“Türkiye’de kavramların bu kadar içeriğinden kopuk, bu kadar taşıdığı anlamın dışında hatta ona karşıt bir biçimde kullanılmış olmasını nasıl açıklamak gerekir? Bu durum tesadüf müdür, yoksa zümresel bir sorunu mu yansıtmaktadır ya da işin içinde cehalet veya ideolojik körlük mü vardır?”
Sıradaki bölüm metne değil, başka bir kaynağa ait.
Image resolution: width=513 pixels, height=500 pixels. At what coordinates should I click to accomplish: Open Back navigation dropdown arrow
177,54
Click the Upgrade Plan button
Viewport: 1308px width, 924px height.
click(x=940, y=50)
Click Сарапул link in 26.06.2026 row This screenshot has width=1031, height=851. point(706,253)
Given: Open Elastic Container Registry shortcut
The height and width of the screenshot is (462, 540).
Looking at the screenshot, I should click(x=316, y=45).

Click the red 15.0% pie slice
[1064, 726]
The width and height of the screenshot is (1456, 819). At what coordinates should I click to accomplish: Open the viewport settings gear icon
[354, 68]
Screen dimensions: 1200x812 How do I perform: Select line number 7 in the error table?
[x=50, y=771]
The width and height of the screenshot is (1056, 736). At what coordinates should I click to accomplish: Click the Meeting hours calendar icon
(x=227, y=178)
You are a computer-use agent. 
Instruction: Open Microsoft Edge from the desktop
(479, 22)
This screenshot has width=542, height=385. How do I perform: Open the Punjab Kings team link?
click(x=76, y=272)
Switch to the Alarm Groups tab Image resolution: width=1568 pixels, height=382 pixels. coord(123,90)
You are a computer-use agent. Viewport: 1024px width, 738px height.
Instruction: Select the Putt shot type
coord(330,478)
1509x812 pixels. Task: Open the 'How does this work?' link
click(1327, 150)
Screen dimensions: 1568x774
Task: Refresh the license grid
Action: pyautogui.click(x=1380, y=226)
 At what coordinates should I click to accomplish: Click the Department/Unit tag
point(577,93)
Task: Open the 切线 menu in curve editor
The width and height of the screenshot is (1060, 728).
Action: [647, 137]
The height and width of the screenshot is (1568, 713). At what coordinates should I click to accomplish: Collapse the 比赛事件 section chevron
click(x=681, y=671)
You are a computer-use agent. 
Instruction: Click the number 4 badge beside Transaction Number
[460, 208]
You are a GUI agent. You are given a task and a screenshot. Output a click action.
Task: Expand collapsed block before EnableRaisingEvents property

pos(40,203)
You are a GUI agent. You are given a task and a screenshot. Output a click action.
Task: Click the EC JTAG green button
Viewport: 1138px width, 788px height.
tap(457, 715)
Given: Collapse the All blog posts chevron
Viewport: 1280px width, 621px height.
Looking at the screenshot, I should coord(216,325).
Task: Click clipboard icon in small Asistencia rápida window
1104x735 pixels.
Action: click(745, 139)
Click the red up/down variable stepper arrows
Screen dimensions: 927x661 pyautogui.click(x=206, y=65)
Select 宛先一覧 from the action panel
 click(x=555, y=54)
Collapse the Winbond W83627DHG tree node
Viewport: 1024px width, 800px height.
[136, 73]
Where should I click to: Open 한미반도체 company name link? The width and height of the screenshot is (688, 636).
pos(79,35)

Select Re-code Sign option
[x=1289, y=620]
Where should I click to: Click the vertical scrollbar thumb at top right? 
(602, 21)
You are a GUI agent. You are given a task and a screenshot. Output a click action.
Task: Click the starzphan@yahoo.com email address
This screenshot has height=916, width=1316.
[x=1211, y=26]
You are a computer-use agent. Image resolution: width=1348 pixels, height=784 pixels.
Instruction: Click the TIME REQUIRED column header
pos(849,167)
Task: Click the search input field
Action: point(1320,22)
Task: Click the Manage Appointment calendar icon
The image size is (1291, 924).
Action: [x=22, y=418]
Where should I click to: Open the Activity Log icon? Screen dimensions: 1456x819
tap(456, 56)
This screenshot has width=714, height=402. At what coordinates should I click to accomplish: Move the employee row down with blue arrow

Geçtiğimiz günlerde, eskiden merkez medyada yazan, konuşan bir kadın çıktığı bir TV programında, insanları AK Parti yönetimine karşı ‘demokrasi mücadelesi’yapmaya çağırırken ‘terör örgütü’ modelini örnek göstererek ‘silahlı mücadele verenlerin eninde sonunda etkili olduğundan, siyasette muhatap kabul edilmesinden’ söz etmekteydi. Burada yapılan çağrının içinde ‘demokrasi’ sözcüğünün geçmesi, söz konusu çağrıyı yapanların aslında ‘demokrasi düşmanı’ olduğunu saklamaya elbette yetmeyecektir. Söz konusu kimsenin adının ve söylediklerinin bir önemi yoktur; dolayısıyla bu bireysel örneği ele alıp bu tipolojide yer alanlara ‘çaptan düştükleri için bunu yapıyorlar’ demenin de durumu açıklayamayacağını düşünüyorum, çünkü bu örneğin benzerlerine birçok mecrada rastlamak zor değildir.
HALKIN DOSTLARI
“Bu söylem analiz edildiğinde, oldukça sorunlu bir zihniyet biçimiyle karşı karşıya olunduğu görülecektir. Bir defa demokrasiden bahsedip, arkasından terör örgütlerinin ‘rol modeli’ olabileceğinden ‘silahlı mücadeleden’ bahsetmek, üstelik bunu doğrudan serbest seçimlerle ve halkın özgür iradesiyle oluşturduğu, meşru seçilmiş bir hükümete karşı tavır olarak ifade etmek, nasıl bir zihniyeti göstermektedir. Bu ‘anti-demokratik’ zihniyetin, bu faşizan tutumun arkasında ne vardır?”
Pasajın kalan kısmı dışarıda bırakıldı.